The team tested this possibility by removing lipids from the conditioned medium in which the mouse tumor cells were cultured. Doing this prevented TAM conversion into the pro-tumor phenotype.
Next, the team sought to identify the particular lipid triggering TAM polarization. Ironically, they were assisted in this difficult task by the COVID-19 pandemic. Unable to enter the lab during the pandemic lockdown, Di Conza passed some of the time reviewing data on genes involved in lipid recognition and binding. There, she found a new lead.
A lipid receptor found on the surface of macrophages, known as Mincle, was conspicuously active when exposed to the medium in which mouse cancer cells were growing. Mincle can induce ER stress responses and the accumulation of lipids in macrophages—the very traits that Di Conza and her team had observed in pro-tumor TAMs.
When the researchers blocked Mincle activity using an antibody, they observed a marked reduction in TAM polarization toward a pro-tumor state.
Mincle’s involvement led the researchers to take a closer look at β-glucosylceramide, a lipid released into the tumor microenvironment that binds to Mincle. Disabling its production by cancer cells resulted in fewer pro-tumor TAMs and slowed tumor growth in mice.
“Based upon the finding, our speculation is that cancer cells upregulate this lipid as a response to stress,” said Ho, associate member of the Ludwig Institute for Cancer Research, Lausanne. “The secretion of β-glucosylceramide then informs surrounding cells that those cancer cells need help. It also helps facilitate the functional skewing of macrophages in the tumor microenvironment to become pro-tumorigenic.”
Subsequent experiments further revealed that XBP1 is activated in pro-tumor TAMs, and removing this gene slowed tumor growth, indicating that XBP1 is not only vital for TAM polarization but also supports cancer cell survival.
Further, XPB1 alone is not sufficient to promote the pro-tumor phenotype. Other experiments indicated that another signaling cascade was coordinating with the one involving XBP1 to induce TAM polarization. This turned out to be a pathway involving a signaling protein and transcription factor named STAT3, which binds DNA and directly regulates the expression of genes.
Now that some of the key events and molecular players in TAM polarization have been identified, it may be possible to target them pharmaceutically to slow or even reverse the process.

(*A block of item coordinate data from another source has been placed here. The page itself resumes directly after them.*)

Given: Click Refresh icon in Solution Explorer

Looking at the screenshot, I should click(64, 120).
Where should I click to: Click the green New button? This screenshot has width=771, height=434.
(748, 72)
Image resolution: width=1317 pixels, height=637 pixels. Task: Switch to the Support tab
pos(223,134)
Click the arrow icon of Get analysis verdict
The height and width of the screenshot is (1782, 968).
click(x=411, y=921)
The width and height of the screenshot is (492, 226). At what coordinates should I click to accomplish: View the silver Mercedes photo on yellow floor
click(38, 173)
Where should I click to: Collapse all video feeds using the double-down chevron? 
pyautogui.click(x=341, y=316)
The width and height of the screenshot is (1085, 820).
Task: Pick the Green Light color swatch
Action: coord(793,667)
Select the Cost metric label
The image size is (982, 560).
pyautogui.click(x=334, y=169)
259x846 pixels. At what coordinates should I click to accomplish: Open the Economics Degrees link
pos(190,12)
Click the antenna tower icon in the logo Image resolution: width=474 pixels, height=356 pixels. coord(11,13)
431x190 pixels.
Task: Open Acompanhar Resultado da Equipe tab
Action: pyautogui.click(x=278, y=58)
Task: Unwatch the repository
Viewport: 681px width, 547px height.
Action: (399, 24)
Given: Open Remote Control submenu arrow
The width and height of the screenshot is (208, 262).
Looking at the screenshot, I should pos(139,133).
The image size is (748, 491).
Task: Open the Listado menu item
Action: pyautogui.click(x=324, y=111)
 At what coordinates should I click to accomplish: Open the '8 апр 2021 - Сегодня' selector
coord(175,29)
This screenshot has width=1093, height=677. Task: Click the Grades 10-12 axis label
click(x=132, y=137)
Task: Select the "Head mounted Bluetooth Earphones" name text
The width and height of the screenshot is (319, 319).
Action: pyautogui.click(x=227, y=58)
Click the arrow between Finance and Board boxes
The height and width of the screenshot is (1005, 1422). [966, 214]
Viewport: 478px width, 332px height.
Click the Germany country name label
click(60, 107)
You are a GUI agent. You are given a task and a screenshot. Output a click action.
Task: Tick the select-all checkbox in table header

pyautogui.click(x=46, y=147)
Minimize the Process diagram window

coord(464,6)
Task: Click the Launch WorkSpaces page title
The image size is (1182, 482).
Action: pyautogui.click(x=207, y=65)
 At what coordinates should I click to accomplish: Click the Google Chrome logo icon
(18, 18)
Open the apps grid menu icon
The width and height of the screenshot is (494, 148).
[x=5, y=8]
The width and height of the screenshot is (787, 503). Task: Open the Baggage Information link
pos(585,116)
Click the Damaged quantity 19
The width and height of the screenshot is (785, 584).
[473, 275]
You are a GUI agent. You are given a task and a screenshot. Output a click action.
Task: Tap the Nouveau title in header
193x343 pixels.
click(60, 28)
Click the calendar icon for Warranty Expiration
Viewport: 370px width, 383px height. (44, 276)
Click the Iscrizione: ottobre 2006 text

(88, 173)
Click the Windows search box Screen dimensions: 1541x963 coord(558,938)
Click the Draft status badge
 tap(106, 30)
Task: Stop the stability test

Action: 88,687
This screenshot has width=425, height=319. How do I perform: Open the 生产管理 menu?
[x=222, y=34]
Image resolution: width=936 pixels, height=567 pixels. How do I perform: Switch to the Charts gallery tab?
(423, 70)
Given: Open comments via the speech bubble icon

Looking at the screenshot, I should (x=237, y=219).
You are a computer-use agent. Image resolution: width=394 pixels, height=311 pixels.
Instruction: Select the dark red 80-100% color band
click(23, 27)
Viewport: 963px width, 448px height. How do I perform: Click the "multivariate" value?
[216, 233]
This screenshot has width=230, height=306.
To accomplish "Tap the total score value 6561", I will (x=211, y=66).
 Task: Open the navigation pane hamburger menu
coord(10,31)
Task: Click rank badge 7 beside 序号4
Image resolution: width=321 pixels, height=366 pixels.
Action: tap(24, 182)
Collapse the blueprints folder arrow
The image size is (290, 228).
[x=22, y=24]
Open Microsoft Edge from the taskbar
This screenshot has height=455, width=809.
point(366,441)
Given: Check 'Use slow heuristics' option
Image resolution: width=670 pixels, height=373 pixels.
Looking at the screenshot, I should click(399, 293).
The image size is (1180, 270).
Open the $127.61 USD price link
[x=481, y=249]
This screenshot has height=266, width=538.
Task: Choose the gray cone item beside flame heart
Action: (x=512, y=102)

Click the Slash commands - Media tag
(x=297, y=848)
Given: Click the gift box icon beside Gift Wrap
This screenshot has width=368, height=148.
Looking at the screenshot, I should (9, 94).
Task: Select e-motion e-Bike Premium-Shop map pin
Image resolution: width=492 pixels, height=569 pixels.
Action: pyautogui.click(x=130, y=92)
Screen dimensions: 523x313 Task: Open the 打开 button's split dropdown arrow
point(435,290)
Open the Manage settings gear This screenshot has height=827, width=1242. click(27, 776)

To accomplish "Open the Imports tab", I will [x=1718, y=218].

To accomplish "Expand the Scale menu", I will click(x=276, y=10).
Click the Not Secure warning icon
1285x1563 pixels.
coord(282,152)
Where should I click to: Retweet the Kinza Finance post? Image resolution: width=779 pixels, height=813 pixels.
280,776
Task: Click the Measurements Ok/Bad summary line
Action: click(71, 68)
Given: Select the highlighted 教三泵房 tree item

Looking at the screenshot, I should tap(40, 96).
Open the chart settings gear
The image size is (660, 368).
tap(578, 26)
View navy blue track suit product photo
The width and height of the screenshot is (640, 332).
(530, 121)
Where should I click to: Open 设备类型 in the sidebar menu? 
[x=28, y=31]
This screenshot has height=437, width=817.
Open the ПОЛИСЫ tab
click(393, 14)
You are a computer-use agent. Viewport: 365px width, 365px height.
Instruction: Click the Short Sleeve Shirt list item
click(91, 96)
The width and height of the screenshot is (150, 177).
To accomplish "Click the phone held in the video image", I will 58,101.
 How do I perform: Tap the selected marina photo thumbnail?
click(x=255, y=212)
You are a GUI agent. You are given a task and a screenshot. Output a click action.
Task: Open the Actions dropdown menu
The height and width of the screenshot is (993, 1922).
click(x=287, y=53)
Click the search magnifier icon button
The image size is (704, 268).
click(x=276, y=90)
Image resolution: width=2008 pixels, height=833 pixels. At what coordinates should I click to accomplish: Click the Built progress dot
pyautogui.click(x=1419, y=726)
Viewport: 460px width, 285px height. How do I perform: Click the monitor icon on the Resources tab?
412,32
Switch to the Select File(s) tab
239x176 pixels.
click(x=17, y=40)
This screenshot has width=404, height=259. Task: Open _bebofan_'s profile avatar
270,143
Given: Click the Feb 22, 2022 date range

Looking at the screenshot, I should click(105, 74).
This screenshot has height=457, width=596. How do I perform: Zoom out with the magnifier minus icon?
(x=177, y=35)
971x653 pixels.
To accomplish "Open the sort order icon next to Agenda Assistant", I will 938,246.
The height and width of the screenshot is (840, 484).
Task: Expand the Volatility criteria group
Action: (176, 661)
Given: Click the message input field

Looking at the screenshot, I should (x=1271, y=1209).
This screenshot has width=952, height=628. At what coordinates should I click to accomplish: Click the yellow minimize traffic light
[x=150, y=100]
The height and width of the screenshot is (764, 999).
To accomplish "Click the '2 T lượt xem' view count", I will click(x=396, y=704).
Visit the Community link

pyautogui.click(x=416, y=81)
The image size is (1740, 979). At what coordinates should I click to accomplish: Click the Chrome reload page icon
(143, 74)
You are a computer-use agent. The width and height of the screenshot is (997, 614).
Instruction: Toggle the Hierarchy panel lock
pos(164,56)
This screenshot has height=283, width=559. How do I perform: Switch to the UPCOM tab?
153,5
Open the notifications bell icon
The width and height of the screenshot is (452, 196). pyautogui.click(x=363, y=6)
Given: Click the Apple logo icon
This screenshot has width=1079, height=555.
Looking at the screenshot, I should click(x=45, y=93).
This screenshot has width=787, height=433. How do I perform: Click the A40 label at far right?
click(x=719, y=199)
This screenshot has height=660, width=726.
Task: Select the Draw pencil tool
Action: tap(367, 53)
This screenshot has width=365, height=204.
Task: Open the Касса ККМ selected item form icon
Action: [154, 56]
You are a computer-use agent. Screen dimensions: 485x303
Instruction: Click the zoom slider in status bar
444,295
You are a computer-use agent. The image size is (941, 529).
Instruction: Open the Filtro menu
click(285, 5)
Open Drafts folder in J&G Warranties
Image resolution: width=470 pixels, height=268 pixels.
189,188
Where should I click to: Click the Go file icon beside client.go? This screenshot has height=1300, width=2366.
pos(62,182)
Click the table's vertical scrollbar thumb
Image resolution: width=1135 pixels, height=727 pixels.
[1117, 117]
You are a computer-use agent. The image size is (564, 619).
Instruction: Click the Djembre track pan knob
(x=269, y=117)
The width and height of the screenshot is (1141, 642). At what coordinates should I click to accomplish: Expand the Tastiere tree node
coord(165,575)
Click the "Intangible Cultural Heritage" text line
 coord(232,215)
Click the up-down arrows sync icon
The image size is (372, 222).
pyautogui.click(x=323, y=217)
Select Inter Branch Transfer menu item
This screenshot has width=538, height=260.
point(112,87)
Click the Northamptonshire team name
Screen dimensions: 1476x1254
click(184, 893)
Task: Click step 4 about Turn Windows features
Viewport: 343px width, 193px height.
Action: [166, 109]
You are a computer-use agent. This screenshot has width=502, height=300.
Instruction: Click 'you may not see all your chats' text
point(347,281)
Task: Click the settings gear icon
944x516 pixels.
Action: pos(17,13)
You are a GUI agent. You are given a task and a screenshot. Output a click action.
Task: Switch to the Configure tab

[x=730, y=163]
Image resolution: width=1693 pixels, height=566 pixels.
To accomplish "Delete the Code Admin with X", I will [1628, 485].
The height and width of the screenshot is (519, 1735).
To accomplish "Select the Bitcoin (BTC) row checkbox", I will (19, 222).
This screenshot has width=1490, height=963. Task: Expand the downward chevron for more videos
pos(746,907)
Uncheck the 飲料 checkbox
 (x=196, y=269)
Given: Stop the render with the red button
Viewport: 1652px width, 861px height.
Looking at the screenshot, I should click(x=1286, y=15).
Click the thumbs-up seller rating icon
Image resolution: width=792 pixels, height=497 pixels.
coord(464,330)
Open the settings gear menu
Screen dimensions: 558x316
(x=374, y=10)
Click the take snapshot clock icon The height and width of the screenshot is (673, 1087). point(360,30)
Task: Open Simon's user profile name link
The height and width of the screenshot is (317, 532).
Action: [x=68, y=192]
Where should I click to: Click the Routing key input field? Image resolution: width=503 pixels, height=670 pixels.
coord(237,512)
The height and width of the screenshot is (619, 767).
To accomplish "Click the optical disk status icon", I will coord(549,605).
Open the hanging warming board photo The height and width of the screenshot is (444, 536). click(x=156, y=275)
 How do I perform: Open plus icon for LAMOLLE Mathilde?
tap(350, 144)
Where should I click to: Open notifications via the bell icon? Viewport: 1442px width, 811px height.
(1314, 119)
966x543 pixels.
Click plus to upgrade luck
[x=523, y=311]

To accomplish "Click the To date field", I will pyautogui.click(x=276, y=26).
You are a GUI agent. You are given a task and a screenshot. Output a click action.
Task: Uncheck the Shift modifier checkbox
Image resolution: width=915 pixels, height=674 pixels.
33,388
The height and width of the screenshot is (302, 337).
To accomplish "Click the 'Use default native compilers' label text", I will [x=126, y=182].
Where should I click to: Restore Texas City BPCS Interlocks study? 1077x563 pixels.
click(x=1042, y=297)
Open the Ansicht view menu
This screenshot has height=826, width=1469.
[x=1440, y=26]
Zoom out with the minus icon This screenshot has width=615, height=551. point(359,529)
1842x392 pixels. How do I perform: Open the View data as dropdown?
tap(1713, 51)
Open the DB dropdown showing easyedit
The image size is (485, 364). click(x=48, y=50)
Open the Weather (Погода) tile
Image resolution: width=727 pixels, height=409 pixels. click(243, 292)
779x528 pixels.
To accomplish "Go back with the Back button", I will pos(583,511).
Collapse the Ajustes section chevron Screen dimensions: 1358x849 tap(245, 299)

In addition to his Ludwig position, Ping-Chih Ho is an associate professor at the University of Lausanne.
This research was supported by Ludwig Cancer Research, the Swiss Institute for Experimental Cancer Research, the European Research Council, the Swiss National Science Foundation, UNIL, the Cancer Research Institute, the U.S. National Institutes of Health, the New York University Abu Dhabi Research Enhancement Fund, the Swedish Research Council, the Swedish Cancer Society, the French National Research Agency, the VeloSano Pilot Award, the American Cancer Society, the Cleveland Digestive Diseases Research Core Center and the Swiss Cancer League.